Saved data entries
★ ★ ★ ★ ★

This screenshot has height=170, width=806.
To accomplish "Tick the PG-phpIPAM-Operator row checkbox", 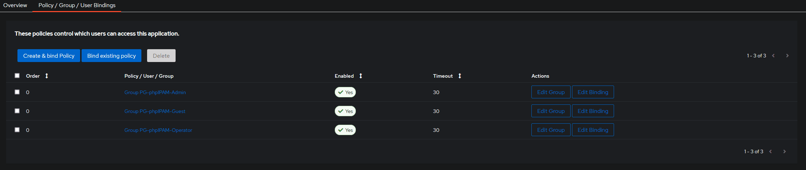I will 17,130.
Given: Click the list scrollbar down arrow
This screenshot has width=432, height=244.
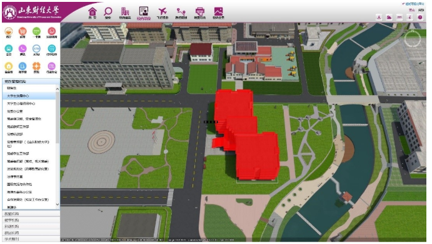Looking at the screenshot, I should click(x=58, y=205).
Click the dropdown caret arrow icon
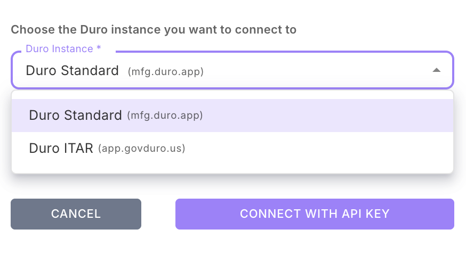 pyautogui.click(x=436, y=70)
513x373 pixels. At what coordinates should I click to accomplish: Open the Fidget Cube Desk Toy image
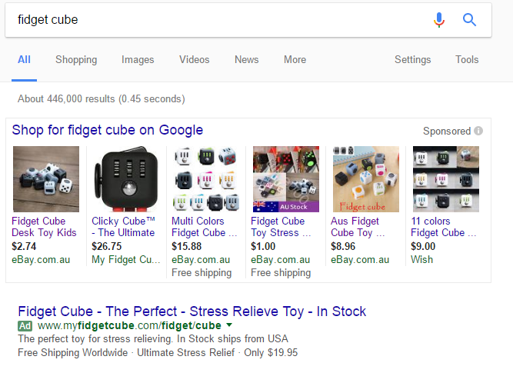click(46, 179)
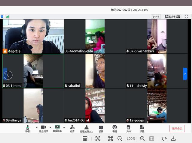192x143 pixels.
Task: Open manage members (管理成员) list
Action: point(87,128)
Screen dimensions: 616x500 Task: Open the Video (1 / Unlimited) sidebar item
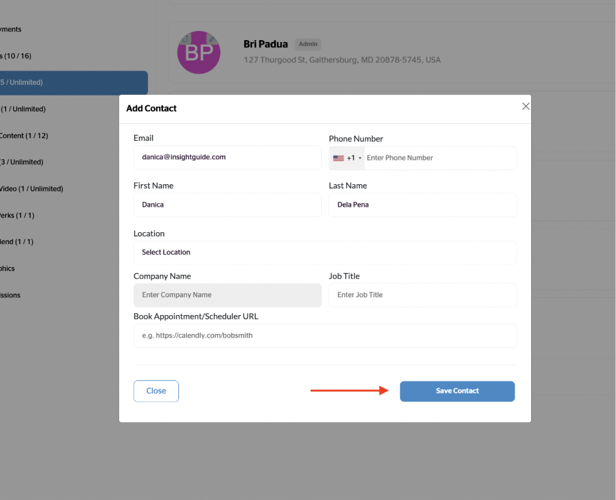32,189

★ ★ ★ ★ ★

_EXERCISE DETAILS_:
Keep out the pictures, and copy exactly the lines from the one that contains "513x373 pixels. At" through the final line of the records above, both ends included.

_OUTPUT OF THE TASK_:
513x373 pixels. At what coordinates should I click to accomplish: Open the Fidget Cube Desk Toy image
click(46, 179)
192x143 pixels.
Task: Open manage members (管理成员) list
Action: point(87,128)
Screen dimensions: 616x500 Task: Open the Video (1 / Unlimited) sidebar item
32,189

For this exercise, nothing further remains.